▸ Data listing
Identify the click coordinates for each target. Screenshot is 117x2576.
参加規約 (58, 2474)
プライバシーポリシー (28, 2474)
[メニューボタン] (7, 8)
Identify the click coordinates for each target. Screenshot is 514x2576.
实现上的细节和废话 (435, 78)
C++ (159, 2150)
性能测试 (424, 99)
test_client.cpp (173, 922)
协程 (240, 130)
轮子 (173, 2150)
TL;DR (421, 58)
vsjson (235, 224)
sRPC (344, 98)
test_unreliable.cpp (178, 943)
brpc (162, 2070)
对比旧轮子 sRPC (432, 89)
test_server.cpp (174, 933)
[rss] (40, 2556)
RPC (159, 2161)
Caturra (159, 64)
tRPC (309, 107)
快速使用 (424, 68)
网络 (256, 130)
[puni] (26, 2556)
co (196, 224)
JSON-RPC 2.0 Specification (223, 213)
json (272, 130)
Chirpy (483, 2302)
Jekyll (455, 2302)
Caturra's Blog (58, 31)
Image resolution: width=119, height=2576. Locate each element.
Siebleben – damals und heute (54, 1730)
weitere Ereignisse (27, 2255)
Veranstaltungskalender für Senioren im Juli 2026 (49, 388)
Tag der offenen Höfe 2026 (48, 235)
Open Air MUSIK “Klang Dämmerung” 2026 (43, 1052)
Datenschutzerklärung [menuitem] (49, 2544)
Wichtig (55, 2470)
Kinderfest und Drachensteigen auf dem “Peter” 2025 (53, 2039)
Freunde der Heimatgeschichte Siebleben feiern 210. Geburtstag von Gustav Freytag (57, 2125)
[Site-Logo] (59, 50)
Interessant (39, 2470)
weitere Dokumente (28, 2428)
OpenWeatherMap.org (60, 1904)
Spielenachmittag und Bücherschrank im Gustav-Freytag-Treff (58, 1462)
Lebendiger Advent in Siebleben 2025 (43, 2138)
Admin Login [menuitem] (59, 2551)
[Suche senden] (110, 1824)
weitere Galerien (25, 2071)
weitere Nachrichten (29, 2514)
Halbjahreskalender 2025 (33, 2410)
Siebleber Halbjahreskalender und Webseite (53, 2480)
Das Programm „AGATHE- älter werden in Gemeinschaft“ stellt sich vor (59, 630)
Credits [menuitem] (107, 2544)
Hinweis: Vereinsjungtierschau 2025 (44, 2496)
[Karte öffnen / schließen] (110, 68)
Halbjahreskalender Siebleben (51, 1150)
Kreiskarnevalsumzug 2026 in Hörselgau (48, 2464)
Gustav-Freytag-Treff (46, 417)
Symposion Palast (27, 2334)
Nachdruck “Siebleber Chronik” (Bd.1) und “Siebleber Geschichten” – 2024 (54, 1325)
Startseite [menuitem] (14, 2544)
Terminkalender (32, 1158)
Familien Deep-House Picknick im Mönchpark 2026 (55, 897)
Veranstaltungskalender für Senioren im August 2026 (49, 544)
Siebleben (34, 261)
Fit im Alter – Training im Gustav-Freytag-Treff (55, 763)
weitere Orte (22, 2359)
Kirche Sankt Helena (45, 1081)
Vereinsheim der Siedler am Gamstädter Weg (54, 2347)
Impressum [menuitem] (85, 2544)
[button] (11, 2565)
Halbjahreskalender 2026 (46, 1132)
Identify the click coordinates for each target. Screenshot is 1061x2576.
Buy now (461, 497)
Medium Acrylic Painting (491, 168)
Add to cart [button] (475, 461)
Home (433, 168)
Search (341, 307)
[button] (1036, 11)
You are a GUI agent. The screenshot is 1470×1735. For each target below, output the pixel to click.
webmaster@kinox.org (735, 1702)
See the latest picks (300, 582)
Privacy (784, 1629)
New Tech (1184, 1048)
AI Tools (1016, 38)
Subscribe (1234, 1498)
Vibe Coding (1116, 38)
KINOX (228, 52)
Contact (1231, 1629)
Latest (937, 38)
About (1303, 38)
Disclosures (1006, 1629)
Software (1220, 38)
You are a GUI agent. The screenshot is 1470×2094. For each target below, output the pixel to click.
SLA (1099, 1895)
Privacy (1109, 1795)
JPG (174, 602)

▸ What needs to be done
Above are the records. Copy the lines beginning at the one that has "Siebleben (34, 261)" and ending with the one that has "Halbjahreskalender 2026 (46, 1132)", unchanged.

▸ Problem solution
Siebleben (34, 261)
Fit im Alter – Training im Gustav-Freytag-Treff (55, 763)
weitere Orte (22, 2359)
Kirche Sankt Helena (45, 1081)
Vereinsheim der Siedler am Gamstädter Weg (54, 2347)
Impressum [menuitem] (85, 2544)
[button] (11, 2565)
Halbjahreskalender 2026 (46, 1132)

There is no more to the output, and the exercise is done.